Nic dziwnego, że negocjacje z prywatnymi inwestorami toczyły się długo i zakończyły marnym skutkiem. Co gorsza, wciąż ostatecznie niezakończona jest sprawa kontraktu na budowę odcinka A2 między Świeckiem a Nowym Tomyślem (104 km). Negocjacje między GDDKiA a inwestorem (Autostrada Wielkopolska) zaczęły się jeszcze za rządów PiS i nie mogą skończyć.

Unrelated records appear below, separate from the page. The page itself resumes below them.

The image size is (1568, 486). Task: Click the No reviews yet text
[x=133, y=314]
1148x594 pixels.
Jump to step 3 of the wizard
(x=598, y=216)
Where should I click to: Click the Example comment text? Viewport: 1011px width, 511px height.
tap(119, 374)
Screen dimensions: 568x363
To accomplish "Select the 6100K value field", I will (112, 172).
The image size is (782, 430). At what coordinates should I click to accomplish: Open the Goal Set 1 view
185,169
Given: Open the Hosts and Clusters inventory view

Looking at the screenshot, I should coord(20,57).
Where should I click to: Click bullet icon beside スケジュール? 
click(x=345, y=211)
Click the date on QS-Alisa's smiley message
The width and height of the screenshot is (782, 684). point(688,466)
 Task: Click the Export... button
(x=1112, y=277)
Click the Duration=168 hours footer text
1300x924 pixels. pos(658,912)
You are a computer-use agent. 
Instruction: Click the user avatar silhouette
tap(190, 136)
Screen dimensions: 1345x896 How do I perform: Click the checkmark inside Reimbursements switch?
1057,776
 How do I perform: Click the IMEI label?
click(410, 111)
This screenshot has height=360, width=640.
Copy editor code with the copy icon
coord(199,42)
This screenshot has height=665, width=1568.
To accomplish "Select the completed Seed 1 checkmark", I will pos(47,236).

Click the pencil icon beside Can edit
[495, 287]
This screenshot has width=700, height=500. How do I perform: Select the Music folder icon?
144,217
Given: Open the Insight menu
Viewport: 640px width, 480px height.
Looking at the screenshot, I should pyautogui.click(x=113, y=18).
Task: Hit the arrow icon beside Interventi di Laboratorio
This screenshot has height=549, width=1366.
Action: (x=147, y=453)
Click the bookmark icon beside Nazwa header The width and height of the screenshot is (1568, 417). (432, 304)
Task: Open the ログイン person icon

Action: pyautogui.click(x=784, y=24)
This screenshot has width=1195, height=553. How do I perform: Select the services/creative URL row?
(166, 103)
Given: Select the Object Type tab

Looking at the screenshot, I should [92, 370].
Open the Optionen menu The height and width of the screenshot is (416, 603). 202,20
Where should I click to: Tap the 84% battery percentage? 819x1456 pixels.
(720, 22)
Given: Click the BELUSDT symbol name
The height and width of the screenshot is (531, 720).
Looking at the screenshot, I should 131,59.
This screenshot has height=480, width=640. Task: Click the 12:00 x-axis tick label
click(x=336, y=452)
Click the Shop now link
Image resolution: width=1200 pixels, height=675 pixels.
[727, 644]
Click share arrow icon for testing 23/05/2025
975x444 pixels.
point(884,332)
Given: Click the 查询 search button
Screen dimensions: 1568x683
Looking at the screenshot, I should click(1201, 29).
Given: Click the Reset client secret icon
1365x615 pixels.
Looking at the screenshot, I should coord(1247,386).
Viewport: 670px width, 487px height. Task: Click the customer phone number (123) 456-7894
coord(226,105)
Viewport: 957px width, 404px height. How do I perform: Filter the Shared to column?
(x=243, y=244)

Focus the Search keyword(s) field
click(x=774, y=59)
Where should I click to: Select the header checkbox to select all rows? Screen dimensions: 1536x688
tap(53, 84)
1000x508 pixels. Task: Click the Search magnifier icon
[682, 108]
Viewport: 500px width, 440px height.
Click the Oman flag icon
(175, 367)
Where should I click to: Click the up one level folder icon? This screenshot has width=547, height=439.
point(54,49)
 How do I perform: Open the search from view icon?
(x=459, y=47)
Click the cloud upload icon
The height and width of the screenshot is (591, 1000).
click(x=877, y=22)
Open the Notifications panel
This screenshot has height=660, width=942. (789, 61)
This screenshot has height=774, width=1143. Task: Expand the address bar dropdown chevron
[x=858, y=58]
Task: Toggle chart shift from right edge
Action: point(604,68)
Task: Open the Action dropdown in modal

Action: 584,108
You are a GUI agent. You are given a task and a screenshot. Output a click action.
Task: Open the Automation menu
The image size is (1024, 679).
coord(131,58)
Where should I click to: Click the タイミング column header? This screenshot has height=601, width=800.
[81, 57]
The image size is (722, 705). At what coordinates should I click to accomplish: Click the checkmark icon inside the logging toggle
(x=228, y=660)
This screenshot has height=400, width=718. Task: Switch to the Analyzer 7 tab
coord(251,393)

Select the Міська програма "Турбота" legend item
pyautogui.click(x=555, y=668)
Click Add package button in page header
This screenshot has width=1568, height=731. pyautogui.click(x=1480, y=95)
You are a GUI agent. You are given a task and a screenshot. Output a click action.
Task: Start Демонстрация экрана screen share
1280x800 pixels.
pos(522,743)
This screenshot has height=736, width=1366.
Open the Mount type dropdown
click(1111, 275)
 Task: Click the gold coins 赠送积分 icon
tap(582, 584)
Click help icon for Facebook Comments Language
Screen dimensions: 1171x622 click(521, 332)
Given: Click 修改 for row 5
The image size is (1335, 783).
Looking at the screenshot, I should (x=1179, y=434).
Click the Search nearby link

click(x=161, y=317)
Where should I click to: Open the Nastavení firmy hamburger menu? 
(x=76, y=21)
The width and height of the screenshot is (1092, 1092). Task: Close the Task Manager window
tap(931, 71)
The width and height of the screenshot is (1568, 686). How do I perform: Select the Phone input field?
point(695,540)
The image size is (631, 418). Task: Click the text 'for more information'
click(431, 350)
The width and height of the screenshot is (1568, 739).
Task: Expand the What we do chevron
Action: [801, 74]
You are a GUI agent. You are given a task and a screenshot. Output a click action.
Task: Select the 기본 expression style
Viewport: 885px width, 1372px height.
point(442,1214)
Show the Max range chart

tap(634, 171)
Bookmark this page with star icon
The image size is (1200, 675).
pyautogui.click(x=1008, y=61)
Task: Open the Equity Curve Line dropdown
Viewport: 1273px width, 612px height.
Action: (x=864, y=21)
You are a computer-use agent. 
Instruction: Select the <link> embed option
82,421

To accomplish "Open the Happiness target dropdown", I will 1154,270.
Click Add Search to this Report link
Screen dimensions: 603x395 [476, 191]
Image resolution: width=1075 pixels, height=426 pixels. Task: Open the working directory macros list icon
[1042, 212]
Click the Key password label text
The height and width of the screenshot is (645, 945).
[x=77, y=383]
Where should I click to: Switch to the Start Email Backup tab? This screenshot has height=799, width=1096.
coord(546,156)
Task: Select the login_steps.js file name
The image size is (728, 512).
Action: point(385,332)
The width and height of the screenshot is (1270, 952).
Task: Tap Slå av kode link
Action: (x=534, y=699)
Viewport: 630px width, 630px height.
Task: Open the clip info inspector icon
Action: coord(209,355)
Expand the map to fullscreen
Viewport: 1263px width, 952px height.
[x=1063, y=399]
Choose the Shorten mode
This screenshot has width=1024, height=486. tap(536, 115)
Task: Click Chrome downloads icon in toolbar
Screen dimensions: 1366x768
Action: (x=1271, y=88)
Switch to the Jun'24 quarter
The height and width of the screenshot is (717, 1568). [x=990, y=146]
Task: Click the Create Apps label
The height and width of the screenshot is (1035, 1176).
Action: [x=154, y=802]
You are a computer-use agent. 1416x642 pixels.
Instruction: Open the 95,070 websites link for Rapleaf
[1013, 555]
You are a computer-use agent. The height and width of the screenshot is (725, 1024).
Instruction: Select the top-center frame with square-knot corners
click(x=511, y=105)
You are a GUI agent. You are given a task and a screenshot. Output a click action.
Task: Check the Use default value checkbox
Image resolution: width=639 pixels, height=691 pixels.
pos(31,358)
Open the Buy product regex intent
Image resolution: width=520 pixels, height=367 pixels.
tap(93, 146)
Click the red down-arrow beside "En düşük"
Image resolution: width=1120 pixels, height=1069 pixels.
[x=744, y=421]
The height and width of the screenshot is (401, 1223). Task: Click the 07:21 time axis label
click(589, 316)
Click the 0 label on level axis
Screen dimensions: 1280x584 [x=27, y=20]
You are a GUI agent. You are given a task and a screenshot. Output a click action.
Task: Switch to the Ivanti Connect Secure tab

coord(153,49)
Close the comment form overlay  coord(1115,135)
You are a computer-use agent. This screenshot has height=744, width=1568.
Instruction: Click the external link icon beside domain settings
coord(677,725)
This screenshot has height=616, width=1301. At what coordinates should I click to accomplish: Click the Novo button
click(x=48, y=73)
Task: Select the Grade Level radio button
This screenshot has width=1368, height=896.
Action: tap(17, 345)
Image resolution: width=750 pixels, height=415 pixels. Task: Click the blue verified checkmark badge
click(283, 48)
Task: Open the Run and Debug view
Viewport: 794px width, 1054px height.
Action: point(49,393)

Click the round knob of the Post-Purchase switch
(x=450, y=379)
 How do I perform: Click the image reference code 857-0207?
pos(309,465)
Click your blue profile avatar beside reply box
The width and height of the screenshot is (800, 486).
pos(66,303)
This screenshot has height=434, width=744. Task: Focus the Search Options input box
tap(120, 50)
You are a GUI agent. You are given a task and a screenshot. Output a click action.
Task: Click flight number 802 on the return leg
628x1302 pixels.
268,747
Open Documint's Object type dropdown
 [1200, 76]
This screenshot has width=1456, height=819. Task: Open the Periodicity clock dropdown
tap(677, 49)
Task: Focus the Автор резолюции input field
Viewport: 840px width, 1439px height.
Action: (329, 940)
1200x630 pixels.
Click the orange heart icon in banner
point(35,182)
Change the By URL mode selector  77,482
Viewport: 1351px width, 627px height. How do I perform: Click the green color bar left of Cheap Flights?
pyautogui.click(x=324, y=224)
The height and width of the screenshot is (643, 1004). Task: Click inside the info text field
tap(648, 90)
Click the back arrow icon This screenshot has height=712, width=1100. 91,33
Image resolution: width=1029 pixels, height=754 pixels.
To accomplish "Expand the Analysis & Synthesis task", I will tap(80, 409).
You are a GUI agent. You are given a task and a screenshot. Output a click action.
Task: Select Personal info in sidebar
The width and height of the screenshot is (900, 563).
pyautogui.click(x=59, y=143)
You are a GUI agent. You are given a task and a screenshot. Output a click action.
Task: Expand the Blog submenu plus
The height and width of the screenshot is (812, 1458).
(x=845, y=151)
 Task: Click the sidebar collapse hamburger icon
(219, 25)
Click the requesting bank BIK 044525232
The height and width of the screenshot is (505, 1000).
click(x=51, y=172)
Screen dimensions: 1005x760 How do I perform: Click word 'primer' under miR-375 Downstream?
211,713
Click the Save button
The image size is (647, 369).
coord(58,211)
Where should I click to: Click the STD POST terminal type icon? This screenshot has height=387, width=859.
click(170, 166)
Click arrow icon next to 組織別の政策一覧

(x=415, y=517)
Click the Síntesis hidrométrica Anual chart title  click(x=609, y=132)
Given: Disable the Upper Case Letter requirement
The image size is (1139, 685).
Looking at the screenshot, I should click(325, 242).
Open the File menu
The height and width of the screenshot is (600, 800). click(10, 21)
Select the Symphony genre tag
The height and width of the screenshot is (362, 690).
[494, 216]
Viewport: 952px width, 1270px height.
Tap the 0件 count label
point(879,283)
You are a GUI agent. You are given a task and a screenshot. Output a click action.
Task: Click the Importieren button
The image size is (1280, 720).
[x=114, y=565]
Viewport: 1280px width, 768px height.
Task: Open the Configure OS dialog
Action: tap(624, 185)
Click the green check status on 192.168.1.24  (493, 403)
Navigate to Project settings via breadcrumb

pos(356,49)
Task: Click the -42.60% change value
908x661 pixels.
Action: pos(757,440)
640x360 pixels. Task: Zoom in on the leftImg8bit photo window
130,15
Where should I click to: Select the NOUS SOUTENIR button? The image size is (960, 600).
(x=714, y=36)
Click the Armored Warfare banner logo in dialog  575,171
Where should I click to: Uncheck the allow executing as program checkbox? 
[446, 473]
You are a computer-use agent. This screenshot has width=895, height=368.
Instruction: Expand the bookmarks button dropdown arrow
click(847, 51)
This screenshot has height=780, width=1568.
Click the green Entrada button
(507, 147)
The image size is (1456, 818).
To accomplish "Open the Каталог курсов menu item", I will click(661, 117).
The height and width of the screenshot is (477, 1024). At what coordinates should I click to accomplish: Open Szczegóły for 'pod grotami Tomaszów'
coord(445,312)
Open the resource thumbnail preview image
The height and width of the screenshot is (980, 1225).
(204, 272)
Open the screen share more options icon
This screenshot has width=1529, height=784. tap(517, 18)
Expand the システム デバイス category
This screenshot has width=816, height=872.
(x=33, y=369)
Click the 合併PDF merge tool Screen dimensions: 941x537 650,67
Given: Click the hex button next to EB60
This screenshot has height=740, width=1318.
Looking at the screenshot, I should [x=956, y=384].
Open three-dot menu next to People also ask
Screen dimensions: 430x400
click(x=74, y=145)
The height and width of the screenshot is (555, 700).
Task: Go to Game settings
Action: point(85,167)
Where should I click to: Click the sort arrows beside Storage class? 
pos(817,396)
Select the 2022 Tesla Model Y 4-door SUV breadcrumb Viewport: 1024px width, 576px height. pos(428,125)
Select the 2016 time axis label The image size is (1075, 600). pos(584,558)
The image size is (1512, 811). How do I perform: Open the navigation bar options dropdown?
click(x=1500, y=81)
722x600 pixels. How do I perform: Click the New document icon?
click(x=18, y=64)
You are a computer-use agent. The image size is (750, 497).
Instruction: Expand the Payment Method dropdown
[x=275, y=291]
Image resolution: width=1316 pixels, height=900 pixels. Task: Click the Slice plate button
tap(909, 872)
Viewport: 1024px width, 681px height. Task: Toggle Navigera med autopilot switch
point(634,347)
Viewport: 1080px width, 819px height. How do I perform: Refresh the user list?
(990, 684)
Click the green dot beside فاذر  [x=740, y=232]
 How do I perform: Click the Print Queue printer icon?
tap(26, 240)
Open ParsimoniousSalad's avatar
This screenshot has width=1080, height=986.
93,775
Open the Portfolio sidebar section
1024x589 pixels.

Zmiana koncepcji budowy odcinka autostrady A2 Łódź–Warszawa, jeśli istotnie była konieczna, mogła zostać podjęta półtora roku temu. Dziś szansa, by drogowcy zdążyli na Euro 2012, jest niewielka. Kibice jadący na mistrzostwa może nie zobaczą już krzaków, które eksplorował minister Grabarczyk, ale zapewne koparki i walce drogowe. Poznają też pewien fenomen: Polska jest jedynym krajem, w którym stolica została wyłączona z sieci autostradowej. Minister Wolińska-Bartkiewicz zapewnia jednak, że zadanie, choć trudne, jest wykonalne: – Policzyliśmy dokładnie wszystkie ryzyka i wybraliśmy najlepsze rozwiązanie.
Nie wszyscy chcą uwierzyć. – Jeśli uda się skończyć odcinek Warszawa–Łódź w 2013 r., to będzie dobrze – ocenia dyr. Adrian Furgalski z Zespołu Doradców Gospodarczych TOR, ekspert w dziedzinie infrastruktury. Szczególną obawą napawa go pomysł podzielenia całej trasy na pięć odcinków i rozpisania pięciu odrębnych przetargów na projektowanie i budowę. Pięć przetargów to pięć razy więcej formalności, dokumentów, w których przygotowaniu administracja drogowa nie jest najsprawniejsza. To pięć razy większe ryzyko protestów oraz ewentualnych procesów sądowych. Pani minister odpowiada, że wykonawcy mogą składać oferty na dowolną liczbę odcinków, nawet na wszystkie, więc nie ma pewności, że będzie ich pięciu – być może tylko jeden.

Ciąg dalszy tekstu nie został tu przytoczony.